Use iCheckMovies if: You are working through canonical film lists and want to track your progress against the 1001 Movies, AFI, Sight and Sound, and similar rankings.
Use Criticker if: Rating prediction and taste-matching are what you want. You care less about reviews and community, more about “what will I probably like.”
Use Achriom if: Your films are part of a bigger media diet and you want AI that connects them to your books, albums, and TV. You prefer private tracking over public social profiles.
The honest read on Letterboxd
Letterboxd is worth keeping alongside any of these. It’s not fragile software that’ll disappear.
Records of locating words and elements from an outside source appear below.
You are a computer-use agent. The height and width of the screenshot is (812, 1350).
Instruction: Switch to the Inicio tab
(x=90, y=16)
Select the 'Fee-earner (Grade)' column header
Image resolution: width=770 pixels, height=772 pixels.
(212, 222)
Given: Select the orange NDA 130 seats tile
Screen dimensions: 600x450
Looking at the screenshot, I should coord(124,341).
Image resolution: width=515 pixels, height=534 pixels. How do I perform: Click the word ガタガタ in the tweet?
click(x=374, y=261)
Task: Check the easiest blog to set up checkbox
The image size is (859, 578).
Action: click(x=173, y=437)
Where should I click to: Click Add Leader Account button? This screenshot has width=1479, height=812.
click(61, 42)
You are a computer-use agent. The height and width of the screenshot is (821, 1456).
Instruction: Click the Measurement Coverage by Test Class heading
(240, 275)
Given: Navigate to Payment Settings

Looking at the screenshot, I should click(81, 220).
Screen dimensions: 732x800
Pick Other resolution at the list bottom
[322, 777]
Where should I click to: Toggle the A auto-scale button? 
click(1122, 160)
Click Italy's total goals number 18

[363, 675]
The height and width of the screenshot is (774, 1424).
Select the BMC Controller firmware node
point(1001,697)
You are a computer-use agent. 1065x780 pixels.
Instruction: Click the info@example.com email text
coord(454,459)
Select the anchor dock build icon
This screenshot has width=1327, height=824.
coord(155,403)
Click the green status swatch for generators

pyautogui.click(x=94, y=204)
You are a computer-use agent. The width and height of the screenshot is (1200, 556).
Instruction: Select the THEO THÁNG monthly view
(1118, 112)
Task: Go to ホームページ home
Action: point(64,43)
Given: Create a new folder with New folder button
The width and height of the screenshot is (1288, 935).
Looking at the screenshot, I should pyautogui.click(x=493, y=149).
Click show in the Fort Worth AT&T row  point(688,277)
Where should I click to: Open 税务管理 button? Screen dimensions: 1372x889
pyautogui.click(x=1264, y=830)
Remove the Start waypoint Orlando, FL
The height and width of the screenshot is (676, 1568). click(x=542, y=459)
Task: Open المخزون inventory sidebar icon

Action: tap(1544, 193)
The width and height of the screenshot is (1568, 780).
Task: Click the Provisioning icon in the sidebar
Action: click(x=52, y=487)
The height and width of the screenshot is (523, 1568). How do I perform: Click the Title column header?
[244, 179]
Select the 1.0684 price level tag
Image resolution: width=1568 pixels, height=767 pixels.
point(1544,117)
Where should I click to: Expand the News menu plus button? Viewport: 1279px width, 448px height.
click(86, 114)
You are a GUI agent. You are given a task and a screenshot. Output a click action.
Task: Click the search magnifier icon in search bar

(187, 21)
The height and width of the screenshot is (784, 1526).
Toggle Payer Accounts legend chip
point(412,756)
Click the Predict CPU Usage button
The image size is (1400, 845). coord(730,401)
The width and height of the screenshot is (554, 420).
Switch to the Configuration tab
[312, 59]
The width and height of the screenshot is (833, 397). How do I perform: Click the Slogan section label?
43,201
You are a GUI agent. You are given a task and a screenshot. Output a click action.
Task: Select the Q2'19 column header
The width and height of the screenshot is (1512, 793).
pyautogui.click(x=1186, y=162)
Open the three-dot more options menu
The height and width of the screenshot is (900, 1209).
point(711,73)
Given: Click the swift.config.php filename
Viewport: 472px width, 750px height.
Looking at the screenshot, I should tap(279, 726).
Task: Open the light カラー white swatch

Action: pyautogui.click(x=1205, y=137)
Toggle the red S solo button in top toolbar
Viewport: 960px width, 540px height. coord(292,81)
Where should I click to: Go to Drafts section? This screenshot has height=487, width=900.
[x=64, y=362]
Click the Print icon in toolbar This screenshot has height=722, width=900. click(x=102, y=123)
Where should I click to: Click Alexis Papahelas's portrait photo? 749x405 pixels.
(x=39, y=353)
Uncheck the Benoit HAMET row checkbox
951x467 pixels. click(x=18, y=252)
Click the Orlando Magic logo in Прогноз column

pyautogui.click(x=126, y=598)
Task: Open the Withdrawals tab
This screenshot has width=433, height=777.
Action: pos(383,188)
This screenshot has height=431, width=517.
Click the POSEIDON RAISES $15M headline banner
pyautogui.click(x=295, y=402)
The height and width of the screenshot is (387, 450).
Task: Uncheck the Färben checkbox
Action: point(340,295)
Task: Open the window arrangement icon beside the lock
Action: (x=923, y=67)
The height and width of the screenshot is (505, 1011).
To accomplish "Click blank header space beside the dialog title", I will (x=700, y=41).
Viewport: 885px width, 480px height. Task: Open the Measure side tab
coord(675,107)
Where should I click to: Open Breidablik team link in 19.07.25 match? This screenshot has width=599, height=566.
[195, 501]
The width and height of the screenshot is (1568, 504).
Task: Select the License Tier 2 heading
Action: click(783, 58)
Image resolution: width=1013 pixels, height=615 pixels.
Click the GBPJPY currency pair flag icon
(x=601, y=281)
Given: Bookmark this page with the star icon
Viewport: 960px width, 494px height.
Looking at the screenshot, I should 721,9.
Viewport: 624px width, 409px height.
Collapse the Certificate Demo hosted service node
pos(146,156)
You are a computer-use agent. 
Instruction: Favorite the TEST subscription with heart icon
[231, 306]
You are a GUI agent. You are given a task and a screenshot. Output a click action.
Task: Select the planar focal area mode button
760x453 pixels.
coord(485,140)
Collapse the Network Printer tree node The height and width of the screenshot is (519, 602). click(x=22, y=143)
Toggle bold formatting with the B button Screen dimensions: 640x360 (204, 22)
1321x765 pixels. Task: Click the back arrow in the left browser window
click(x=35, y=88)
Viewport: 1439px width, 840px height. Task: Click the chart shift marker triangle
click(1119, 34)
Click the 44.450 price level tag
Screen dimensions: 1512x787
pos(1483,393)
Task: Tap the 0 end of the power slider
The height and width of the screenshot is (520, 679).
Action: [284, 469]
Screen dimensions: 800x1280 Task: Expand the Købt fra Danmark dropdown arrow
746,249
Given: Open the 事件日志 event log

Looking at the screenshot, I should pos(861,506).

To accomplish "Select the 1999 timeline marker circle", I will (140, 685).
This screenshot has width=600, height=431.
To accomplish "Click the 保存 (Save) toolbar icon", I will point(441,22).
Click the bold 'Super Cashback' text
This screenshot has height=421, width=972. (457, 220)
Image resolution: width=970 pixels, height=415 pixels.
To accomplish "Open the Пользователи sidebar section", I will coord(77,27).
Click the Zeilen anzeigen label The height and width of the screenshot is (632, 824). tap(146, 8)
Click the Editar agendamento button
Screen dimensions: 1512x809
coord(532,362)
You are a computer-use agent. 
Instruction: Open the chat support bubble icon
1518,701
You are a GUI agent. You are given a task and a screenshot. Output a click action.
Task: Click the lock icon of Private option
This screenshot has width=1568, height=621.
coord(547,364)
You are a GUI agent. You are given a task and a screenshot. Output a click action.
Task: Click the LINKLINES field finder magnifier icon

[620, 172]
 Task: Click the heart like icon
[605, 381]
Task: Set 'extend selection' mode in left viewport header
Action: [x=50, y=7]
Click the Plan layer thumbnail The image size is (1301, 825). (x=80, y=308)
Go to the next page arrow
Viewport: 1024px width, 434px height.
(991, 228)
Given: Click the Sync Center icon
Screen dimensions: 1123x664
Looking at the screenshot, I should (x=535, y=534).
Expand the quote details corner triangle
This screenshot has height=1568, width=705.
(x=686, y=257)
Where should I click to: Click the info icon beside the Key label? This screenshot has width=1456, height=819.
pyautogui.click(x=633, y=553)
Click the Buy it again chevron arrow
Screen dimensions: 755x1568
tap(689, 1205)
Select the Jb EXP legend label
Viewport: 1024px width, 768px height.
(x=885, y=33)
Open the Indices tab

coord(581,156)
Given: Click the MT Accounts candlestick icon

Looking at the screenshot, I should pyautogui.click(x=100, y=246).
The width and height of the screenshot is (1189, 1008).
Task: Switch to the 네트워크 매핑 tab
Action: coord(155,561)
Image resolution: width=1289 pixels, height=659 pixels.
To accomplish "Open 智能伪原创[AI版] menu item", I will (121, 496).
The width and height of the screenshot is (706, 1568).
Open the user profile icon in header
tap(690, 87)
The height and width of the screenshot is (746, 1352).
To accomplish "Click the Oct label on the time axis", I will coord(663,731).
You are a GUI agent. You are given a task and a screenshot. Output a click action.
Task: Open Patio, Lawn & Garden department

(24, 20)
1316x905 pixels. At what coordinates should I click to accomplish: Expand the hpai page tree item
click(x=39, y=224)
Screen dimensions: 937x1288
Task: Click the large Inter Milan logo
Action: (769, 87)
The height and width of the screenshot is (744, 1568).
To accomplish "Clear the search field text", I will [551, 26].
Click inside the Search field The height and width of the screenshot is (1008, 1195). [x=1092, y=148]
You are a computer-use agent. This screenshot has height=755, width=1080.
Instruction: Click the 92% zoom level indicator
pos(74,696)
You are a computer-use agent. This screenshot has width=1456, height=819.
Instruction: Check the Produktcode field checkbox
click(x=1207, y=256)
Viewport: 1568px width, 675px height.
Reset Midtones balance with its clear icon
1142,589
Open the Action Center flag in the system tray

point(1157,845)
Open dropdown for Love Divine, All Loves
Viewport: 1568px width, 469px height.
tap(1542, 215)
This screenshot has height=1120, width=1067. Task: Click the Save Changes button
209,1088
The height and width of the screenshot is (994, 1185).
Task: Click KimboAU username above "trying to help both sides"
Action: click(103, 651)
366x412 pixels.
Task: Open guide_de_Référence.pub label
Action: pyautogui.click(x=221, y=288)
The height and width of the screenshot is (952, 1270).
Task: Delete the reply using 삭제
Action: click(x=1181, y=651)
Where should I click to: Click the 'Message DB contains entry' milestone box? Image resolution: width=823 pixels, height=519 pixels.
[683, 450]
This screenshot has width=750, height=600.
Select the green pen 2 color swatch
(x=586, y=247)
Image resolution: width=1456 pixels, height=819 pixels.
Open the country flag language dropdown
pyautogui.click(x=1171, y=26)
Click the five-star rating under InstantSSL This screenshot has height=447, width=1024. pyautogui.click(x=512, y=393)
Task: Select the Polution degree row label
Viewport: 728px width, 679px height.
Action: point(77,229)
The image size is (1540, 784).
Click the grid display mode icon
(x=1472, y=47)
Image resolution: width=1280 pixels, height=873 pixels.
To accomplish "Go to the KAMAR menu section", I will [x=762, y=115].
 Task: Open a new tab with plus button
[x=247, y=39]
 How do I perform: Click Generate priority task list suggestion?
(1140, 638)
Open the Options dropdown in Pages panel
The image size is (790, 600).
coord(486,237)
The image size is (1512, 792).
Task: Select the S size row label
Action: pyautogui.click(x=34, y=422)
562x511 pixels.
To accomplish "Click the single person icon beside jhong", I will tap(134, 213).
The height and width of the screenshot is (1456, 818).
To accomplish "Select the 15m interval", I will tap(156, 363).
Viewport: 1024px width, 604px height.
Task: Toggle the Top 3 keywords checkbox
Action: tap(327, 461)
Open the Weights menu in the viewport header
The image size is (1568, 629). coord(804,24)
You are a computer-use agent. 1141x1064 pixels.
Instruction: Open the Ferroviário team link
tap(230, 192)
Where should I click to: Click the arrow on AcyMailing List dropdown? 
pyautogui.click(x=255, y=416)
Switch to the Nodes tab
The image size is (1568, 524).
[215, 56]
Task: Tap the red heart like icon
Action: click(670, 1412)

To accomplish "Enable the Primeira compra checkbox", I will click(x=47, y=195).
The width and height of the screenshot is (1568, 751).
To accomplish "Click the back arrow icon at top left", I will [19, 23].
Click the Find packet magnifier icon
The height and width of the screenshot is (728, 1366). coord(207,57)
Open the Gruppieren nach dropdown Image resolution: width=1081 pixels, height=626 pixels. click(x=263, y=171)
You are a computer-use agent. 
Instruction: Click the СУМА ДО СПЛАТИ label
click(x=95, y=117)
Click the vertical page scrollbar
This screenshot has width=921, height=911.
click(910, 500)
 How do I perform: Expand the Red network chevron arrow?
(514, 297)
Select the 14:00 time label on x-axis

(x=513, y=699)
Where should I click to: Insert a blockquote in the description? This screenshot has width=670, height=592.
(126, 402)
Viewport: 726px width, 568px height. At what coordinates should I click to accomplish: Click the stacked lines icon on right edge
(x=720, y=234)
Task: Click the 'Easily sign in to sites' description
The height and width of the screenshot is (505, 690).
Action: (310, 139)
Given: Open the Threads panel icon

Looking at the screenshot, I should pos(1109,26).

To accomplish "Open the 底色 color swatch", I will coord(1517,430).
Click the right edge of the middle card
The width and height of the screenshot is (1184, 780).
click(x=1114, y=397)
Running Letterboxd for film-community purposes while using Achriom for cross-media AI, or Trakt for TV scrobbling, is a workable setup many people land on.
The question is whether you need everything in one place or whether you can tolerate two apps that each do their job well.
Related reading: Best Movie Tracking Apps in 2026 compares all the major film and TV trackers including Letterboxd.
Related guides:
Common questions
What is the best Letterboxd alternative?
It depends on what you want that Letterboxd doesn’t have. Trakt or Simkl for TV shows + movies + scrobbling. iCheckMovies for canonical list completion. Criticker for rating prediction. Achriom for cross-media AI that connects your films to your books, music, and TV.
Does Letterboxd track TV shows?
No. Letterboxd tracks films only. For TV show tracking alongside films, Trakt and Simkl are the most direct alternatives.
Is there a Letterboxd for books?
Goodreads is the closest equivalent: a social reading tracker with community reviews and shelves. For books tracked alongside films, albums, and TV in one place with AI, Achriom covers all of those formats.
Is there a Letterboxd alternative with AI?
Achriom is the only tracker with a built-in AI librarian that reasons across films, books, TV, albums, and anime. It can connect your film taste to your reading history and music preferences in ways a film-only tracker cannot.
Is Letterboxd free?
Yes. Letterboxd’s free tier covers diary logging, lists, and social features. Letterboxd Pro ($35/year) adds statistics, filters, and import tools. The free tier is comprehensive for most users.
Can I import my Letterboxd diary to another app?
Yes. Letterboxd exports your diary as a CSV from Settings > Import and Export. Most alternative apps (including Trakt and Simkl) have import tools. The export includes your rating, watched date, and review text.